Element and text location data
^^^^

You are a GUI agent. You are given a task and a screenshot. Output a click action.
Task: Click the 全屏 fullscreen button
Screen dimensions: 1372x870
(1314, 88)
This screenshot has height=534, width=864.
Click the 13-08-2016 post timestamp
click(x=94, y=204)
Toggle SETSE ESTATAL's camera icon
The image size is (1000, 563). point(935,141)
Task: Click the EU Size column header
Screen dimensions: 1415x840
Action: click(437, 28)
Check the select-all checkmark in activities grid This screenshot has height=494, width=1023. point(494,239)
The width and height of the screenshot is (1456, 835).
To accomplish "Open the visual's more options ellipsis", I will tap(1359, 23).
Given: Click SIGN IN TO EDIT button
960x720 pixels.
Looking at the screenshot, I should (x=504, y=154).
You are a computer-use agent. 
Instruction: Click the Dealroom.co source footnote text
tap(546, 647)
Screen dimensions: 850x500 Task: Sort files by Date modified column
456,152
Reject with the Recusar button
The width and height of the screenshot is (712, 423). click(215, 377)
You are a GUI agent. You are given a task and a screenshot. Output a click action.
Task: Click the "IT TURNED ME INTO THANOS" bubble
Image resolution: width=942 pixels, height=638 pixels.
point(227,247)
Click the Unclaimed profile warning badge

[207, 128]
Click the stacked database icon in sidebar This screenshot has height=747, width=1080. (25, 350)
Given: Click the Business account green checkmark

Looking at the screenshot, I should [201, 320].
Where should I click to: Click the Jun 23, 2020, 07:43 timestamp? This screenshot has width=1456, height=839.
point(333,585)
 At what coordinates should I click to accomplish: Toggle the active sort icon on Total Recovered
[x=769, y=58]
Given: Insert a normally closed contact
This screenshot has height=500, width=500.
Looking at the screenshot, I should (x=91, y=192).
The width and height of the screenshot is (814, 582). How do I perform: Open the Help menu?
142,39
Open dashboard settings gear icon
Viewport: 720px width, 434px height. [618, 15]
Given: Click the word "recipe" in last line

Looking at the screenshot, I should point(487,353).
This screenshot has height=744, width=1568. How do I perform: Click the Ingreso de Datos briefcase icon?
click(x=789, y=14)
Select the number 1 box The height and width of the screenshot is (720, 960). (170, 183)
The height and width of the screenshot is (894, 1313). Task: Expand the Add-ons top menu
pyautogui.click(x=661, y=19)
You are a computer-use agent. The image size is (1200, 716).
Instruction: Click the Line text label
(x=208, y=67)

^^^^

Pick out every line in the items above that contains the string "computer". Case counts.

You are a computer-use agent. 
You are a computer-use agent. The image size is (1200, 716).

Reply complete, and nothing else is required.